Vincenzo Marchese, Group Enterprise Architect for United Kingdom petroleum giant BP, said as BP establishes its cloud strategy it will distinguish between business critical apps that are hosted internally and commodity technology which would more likely be hosted in the public cloud.

"In one form or another cloud computing will be part of BP going forward," he said. "I think the cloud under different forms and different names has been around for many years. There is a lot of hype at the moment related to cloud computing. Being a large organization, we are always looking at ways to reduce the IT budget. We think in some form cloud computing, especially for non-critical business applications, might give us a way to be more effective."

Jim Boots, senior business process management advisor for Chevron, said he sees security of data as a major issue to address as companies move to the cloud. "Big companies are going to be very careful about allowing someone to host their (critical) data," he said. "For oil companies it is seismic (exploration) data which is huge.
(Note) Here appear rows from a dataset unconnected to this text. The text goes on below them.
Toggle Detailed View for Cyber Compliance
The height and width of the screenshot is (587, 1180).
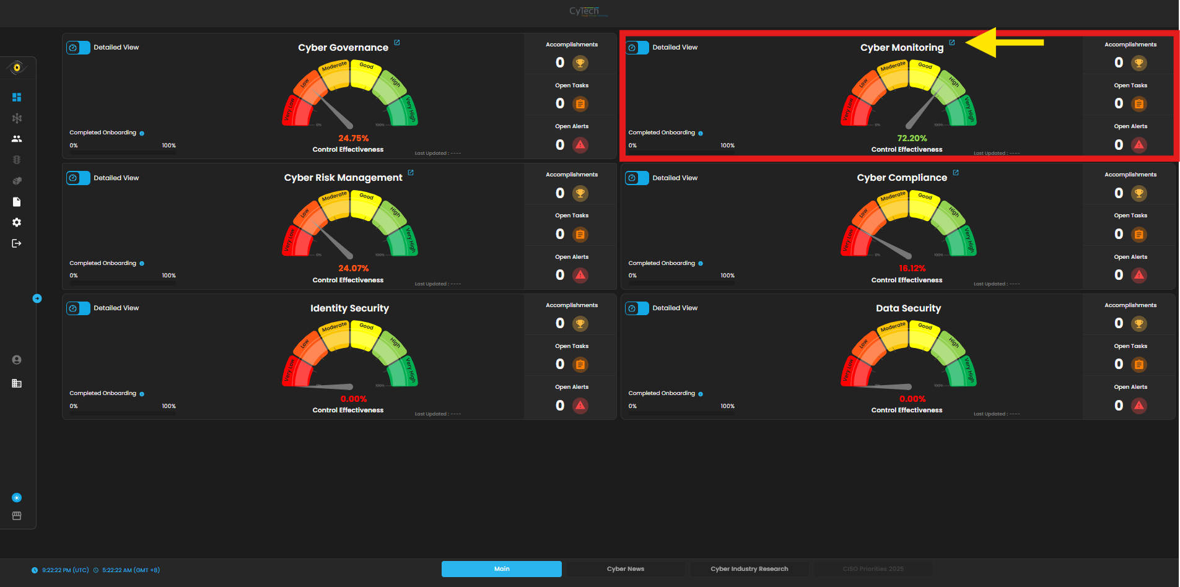pos(637,178)
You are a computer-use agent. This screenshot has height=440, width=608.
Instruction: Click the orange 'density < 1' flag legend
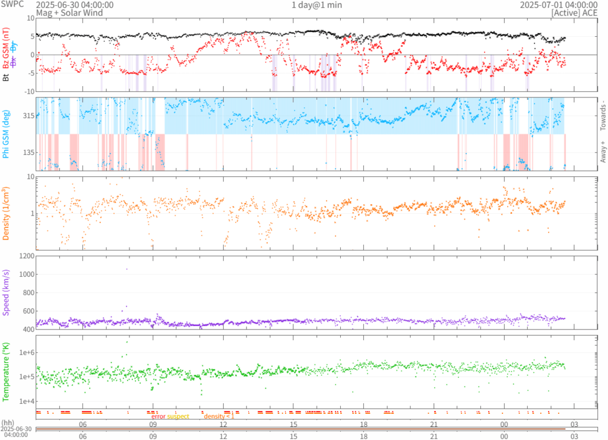click(220, 417)
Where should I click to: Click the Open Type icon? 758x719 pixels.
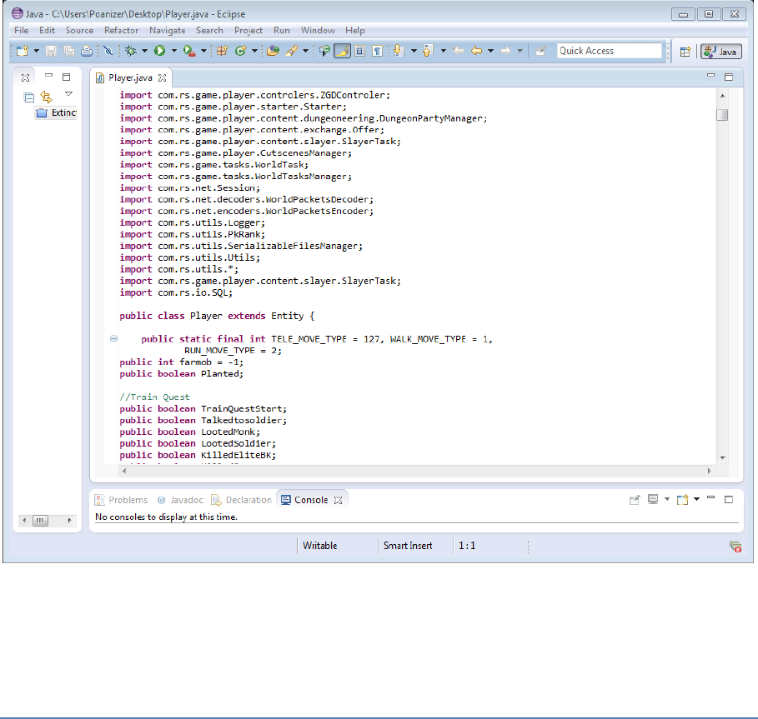(x=272, y=51)
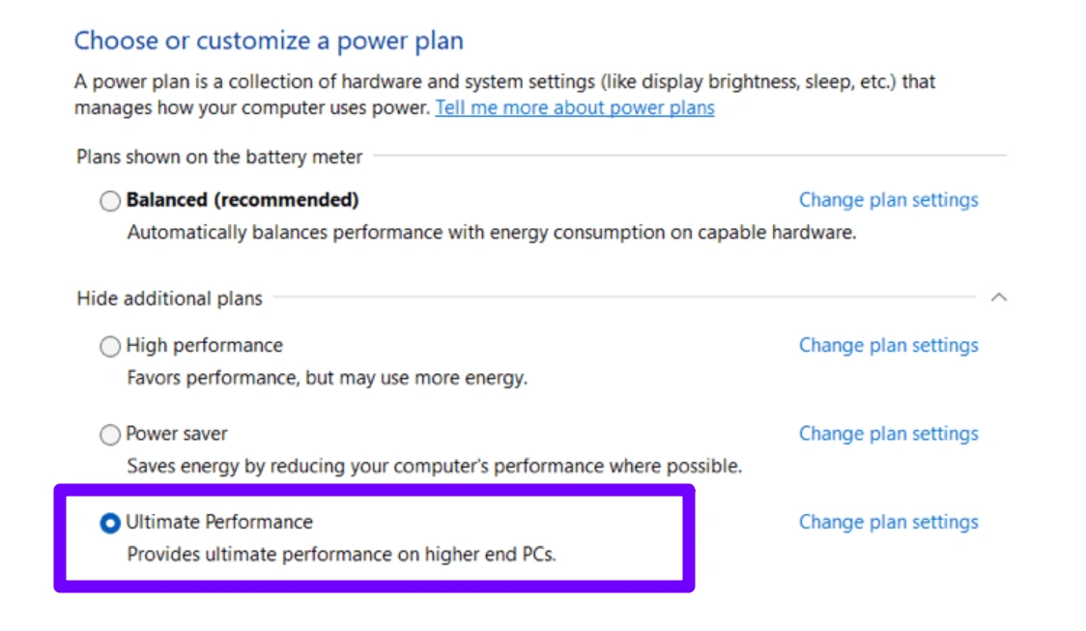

Companies are going to want a lot of proof that the security and reliability is going to be there."

Martin Curley, Global Director of Innovation at Intel and a National University of Ireland professor of technology who spoke at the conference, said he has been surprised at how quickly cloud has entered the CEO vocabulary rather than just CIO speak.

"IT is moving from the backroom to the boardroom," he said. "We have moved from a scenario where technology or IT was kind of an accessory to the business and now it is moving to the core." He said IVI addresses that with a core mission of improving the "predictability, probability and the profitability of IT investments"

IVI, which was established in 2006 as a joint venture between Intel, The Boston Consulting Group, and the National University of Ireland, currently has about 50 blue chip members including Microsoft, SAP, Ernst & Young, Chevron and BP.